Data supplied:
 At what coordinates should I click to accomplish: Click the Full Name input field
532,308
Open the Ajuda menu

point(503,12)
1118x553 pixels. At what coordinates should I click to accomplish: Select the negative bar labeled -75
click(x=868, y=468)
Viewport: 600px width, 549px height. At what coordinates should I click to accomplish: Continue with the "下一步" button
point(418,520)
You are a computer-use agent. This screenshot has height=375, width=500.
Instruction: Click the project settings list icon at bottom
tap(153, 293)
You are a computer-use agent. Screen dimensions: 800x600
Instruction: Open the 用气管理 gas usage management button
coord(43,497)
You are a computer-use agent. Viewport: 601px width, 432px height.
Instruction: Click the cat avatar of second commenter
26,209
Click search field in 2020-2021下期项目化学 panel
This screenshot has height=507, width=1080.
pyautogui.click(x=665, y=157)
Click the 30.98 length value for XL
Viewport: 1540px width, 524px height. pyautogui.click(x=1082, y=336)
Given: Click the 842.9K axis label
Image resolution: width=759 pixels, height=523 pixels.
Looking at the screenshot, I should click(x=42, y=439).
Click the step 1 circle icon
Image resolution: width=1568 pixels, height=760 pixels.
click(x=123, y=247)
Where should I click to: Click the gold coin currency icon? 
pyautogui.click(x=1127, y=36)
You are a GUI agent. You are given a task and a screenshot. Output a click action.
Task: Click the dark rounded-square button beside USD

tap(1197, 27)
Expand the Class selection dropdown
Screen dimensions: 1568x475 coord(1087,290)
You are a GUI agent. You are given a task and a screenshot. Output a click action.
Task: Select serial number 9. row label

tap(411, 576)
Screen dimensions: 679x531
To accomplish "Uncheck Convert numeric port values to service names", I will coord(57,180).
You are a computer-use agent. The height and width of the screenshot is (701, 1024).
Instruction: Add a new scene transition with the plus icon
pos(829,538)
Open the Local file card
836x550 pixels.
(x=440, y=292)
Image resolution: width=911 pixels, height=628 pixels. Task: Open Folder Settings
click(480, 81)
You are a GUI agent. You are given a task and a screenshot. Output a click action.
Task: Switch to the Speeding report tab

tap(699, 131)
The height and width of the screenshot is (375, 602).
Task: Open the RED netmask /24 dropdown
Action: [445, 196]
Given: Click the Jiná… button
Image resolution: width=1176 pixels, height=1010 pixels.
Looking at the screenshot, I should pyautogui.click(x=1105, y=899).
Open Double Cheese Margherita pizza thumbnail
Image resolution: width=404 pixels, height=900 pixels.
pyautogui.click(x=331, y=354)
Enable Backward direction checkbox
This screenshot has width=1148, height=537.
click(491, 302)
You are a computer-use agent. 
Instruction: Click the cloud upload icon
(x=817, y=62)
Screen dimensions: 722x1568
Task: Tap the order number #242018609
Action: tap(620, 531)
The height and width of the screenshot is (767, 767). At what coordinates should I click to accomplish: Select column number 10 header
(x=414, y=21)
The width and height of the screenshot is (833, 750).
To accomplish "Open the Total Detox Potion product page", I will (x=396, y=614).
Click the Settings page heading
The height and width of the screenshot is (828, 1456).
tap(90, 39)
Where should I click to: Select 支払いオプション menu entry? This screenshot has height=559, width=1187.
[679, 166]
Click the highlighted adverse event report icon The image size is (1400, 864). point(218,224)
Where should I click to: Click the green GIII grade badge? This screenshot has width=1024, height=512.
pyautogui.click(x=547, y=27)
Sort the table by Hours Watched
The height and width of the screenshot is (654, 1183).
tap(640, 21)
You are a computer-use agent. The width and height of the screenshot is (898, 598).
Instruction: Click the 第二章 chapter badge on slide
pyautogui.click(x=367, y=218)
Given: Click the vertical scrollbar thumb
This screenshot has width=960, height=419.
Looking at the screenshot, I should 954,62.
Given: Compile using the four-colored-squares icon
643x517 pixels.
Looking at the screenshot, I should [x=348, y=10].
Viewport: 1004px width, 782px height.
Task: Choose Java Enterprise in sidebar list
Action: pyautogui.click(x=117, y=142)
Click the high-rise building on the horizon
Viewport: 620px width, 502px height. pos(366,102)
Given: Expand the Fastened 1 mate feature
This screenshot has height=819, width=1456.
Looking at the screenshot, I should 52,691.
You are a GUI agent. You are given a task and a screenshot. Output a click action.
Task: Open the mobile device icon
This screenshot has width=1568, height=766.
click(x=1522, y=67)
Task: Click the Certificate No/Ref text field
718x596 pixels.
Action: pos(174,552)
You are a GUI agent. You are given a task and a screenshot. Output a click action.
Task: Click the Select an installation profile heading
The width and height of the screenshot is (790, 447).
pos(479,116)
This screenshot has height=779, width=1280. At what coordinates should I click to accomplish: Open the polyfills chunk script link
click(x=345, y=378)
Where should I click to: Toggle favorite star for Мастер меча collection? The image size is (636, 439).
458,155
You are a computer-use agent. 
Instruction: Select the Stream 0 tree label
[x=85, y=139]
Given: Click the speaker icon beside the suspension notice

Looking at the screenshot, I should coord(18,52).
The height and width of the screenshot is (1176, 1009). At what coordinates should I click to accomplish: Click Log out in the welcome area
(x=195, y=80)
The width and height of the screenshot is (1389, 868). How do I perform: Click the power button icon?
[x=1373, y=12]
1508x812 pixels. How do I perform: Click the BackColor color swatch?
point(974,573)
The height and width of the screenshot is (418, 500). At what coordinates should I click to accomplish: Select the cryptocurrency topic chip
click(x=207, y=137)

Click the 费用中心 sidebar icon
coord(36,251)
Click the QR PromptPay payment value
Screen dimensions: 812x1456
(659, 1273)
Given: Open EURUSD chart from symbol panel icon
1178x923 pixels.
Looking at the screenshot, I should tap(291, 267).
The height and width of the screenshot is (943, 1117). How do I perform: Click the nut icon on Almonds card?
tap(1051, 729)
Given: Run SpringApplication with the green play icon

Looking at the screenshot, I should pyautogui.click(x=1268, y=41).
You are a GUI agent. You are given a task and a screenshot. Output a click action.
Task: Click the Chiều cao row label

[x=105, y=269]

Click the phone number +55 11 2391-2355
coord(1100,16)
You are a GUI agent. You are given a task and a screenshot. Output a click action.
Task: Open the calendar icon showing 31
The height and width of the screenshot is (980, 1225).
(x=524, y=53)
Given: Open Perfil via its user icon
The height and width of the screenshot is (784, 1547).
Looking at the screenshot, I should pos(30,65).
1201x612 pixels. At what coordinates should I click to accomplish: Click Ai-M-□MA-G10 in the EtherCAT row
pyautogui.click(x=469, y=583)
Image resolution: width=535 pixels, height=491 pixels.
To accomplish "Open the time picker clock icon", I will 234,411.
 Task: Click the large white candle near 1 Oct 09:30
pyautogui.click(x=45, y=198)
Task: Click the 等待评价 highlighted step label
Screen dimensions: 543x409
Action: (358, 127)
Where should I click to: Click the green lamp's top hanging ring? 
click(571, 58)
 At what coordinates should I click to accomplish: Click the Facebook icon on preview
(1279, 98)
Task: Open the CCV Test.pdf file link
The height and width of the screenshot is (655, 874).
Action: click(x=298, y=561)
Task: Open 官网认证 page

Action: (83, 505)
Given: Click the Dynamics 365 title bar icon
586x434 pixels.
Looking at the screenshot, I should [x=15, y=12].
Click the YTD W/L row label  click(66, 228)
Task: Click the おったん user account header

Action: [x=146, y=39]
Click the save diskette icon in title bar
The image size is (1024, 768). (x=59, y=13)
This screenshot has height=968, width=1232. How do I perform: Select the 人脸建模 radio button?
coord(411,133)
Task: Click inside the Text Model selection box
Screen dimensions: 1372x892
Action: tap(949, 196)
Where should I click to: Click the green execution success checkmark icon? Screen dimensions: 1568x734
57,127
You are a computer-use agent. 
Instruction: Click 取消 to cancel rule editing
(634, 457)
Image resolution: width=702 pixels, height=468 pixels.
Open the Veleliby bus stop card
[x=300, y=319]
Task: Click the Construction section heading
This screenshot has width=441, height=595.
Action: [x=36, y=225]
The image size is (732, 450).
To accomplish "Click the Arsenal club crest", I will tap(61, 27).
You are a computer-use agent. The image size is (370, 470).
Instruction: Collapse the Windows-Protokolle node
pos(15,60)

Exercise requirements: Return only the part of the records above that opens with the line containing "Instruction: Open the" and closes with the line containing "Given: Click the Jiná… button", ends included.

Answer section:
Instruction: Open the 用气管理 gas usage management button
coord(43,497)
You are a computer-use agent. Viewport: 601px width, 432px height.
Instruction: Click the cat avatar of second commenter
26,209
Click search field in 2020-2021下期项目化学 panel
This screenshot has height=507, width=1080.
pyautogui.click(x=665, y=157)
Click the 30.98 length value for XL
Viewport: 1540px width, 524px height. pyautogui.click(x=1082, y=336)
Given: Click the 842.9K axis label
Image resolution: width=759 pixels, height=523 pixels.
Looking at the screenshot, I should click(x=42, y=439).
Click the step 1 circle icon
Image resolution: width=1568 pixels, height=760 pixels.
click(x=123, y=247)
Where should I click to: Click the gold coin currency icon? 
pyautogui.click(x=1127, y=36)
You are a GUI agent. You are given a task and a screenshot. Output a click action.
Task: Click the dark rounded-square button beside USD

tap(1197, 27)
Expand the Class selection dropdown
Screen dimensions: 1568x475 coord(1087,290)
You are a GUI agent. You are given a task and a screenshot. Output a click action.
Task: Select serial number 9. row label

tap(411, 576)
Screen dimensions: 679x531
To accomplish "Uncheck Convert numeric port values to service names", I will coord(57,180).
You are a computer-use agent. The height and width of the screenshot is (701, 1024).
Instruction: Add a new scene transition with the plus icon
pos(829,538)
Open the Local file card
836x550 pixels.
(x=440, y=292)
Image resolution: width=911 pixels, height=628 pixels. Task: Open Folder Settings
click(480, 81)
You are a GUI agent. You are given a task and a screenshot. Output a click action.
Task: Switch to the Speeding report tab

tap(699, 131)
The height and width of the screenshot is (375, 602).
Task: Open the RED netmask /24 dropdown
Action: [445, 196]
Given: Click the Jiná… button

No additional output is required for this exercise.